• _YOUR ASSIGNMENT_: Lines that contain "column" are to be copied from the material, every one of them.

DATA SUPPLIED Start Marker

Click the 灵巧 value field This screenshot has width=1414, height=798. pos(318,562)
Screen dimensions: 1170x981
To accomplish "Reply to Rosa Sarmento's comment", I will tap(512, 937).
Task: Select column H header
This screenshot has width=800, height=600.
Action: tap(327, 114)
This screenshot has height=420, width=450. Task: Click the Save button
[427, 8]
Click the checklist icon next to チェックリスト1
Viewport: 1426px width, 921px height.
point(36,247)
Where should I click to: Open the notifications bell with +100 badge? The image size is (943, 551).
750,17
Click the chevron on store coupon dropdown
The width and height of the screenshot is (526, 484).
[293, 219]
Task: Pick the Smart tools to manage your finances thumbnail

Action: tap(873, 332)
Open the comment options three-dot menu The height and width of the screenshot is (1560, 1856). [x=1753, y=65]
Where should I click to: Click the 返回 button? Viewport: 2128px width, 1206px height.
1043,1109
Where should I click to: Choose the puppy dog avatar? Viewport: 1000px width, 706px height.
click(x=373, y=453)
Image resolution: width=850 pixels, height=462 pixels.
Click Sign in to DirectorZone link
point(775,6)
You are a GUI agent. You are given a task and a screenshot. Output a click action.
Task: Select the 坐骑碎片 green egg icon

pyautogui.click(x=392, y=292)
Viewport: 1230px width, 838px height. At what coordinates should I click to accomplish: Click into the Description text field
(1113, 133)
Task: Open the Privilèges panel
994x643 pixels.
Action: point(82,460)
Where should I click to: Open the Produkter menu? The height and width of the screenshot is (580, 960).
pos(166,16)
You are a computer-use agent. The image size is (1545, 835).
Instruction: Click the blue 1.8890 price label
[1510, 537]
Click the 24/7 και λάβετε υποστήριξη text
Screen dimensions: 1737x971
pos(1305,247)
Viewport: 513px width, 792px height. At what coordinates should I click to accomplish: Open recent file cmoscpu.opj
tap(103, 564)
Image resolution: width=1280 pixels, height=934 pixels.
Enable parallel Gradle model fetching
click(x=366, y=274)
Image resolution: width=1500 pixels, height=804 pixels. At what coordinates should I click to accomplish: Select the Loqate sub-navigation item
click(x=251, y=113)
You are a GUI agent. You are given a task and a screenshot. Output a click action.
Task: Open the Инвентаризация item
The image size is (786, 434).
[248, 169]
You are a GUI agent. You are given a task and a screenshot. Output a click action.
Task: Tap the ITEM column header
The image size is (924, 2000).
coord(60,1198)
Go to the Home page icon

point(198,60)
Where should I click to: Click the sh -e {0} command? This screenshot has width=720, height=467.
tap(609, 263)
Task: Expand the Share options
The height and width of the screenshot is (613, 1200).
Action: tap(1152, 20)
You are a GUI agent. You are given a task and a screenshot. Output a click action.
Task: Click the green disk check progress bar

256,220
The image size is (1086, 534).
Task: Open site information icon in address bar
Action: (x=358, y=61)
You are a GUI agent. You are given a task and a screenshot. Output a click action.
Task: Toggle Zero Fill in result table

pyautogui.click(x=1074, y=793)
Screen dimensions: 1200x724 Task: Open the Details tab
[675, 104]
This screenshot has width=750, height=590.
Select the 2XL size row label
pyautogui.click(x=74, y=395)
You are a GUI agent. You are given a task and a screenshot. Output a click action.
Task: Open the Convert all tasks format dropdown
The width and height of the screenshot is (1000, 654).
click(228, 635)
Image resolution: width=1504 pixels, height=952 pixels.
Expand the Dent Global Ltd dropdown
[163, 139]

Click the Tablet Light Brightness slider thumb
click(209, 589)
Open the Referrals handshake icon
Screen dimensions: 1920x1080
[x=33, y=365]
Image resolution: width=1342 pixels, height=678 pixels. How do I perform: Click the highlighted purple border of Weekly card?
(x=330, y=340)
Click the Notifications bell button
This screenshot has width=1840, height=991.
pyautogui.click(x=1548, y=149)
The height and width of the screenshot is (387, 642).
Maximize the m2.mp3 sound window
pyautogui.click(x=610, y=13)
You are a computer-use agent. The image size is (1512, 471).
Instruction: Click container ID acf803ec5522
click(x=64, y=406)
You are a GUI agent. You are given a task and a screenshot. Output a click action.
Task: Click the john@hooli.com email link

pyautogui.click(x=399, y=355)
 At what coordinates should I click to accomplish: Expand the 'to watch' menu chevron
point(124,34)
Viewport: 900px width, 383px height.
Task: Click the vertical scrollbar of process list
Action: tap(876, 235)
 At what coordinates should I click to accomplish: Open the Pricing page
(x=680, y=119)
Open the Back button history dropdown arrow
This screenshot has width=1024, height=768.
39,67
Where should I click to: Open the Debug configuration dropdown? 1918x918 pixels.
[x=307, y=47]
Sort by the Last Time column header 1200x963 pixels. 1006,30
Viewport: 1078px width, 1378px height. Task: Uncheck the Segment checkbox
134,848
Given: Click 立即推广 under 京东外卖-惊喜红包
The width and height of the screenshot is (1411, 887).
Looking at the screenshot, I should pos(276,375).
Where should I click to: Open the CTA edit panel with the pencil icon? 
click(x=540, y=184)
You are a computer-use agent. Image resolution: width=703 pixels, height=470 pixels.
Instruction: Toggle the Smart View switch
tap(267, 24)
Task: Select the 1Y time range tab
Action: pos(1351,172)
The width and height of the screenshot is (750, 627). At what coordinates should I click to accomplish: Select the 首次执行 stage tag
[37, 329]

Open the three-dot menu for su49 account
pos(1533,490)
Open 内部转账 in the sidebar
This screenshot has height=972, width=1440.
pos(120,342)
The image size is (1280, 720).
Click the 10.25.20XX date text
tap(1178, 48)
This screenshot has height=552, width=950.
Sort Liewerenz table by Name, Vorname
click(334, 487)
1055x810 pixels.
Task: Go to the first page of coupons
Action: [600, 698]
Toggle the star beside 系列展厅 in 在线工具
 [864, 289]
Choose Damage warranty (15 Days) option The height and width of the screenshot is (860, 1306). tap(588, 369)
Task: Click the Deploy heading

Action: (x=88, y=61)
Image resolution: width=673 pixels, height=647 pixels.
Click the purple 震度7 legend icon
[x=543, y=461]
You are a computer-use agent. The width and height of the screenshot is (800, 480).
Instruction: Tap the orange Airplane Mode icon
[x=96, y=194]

DATA SUPPLIED End Marker

• _RESULT OF THE EXERCISE_:
Task: Select column H header
Task: Tap the ITEM column header
Sort by the Last Time column header 1200x963 pixels. 1006,30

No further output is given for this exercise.